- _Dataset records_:
....
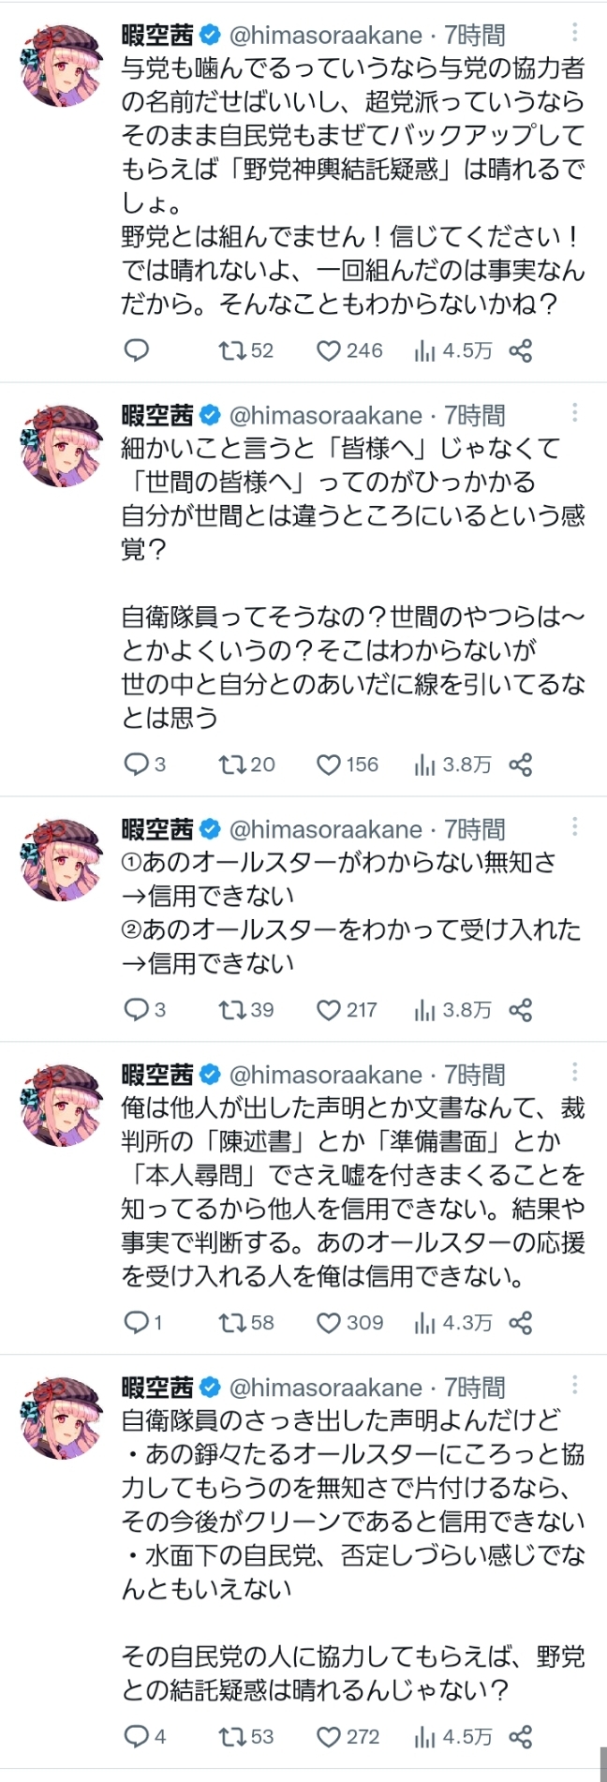Open more options menu on first tweet
This screenshot has height=1782, width=607.
574,34
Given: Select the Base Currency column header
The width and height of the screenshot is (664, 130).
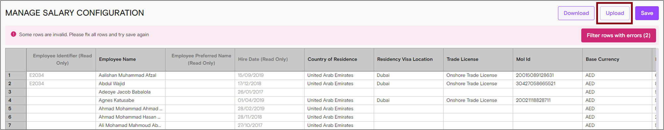Looking at the screenshot, I should coord(617,60).
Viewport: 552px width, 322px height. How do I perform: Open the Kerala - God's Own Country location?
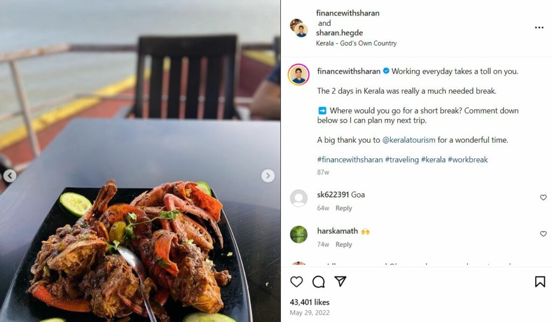(x=356, y=43)
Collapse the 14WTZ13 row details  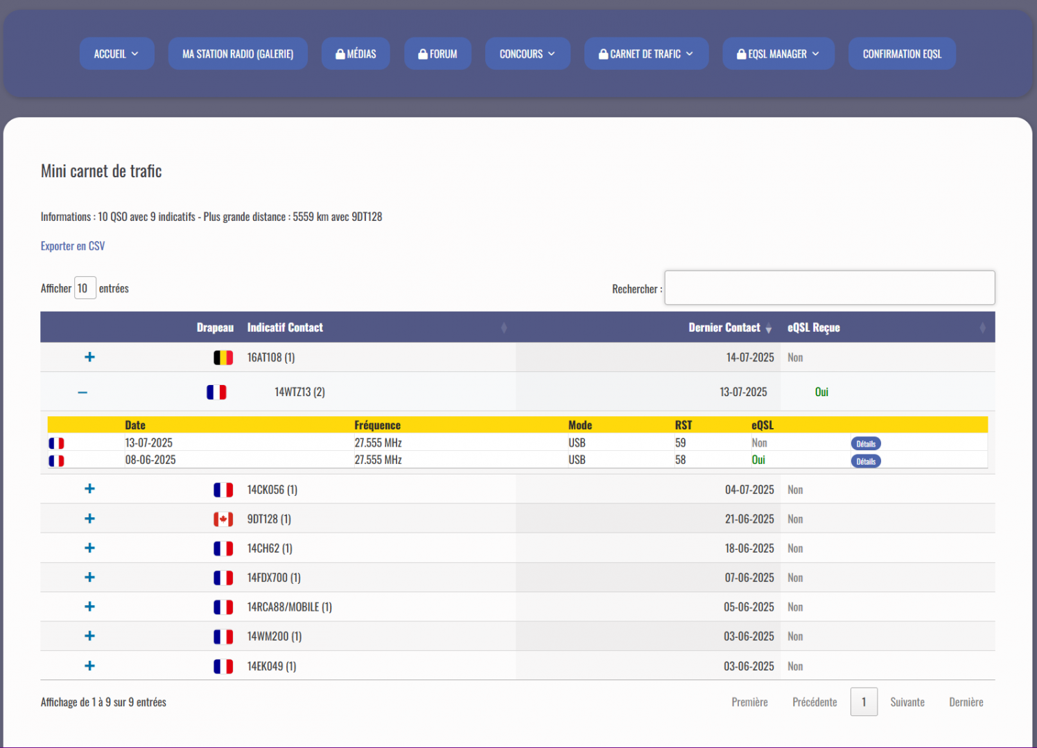pos(82,393)
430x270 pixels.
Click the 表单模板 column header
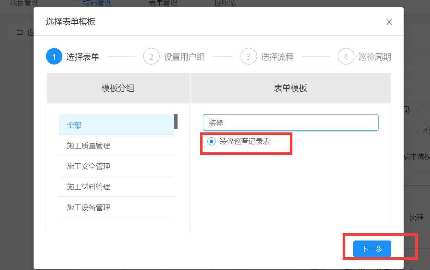(290, 88)
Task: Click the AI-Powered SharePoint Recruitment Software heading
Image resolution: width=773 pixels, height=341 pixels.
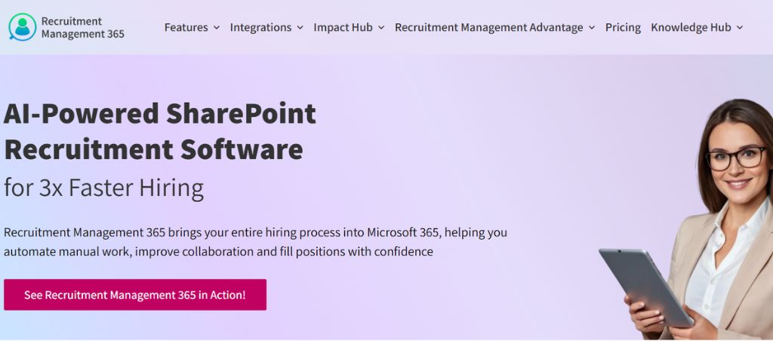Action: [x=160, y=131]
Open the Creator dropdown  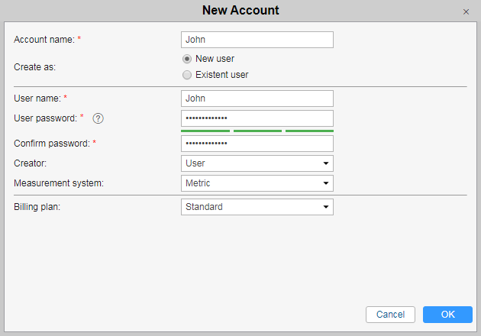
....
- _Work required_:
Find the line that contains "Click the 表单模板 column header", then write out that line and every line after it through the end of the records, exactly. Leave the pictures out.

- _Expected answer_:
Click the 表单模板 column header
(290, 88)
Task: Click the AI-Powered SharePoint Recruitment Software heading
Image resolution: width=773 pixels, height=341 pixels.
Action: [x=160, y=131]
Open the Creator dropdown  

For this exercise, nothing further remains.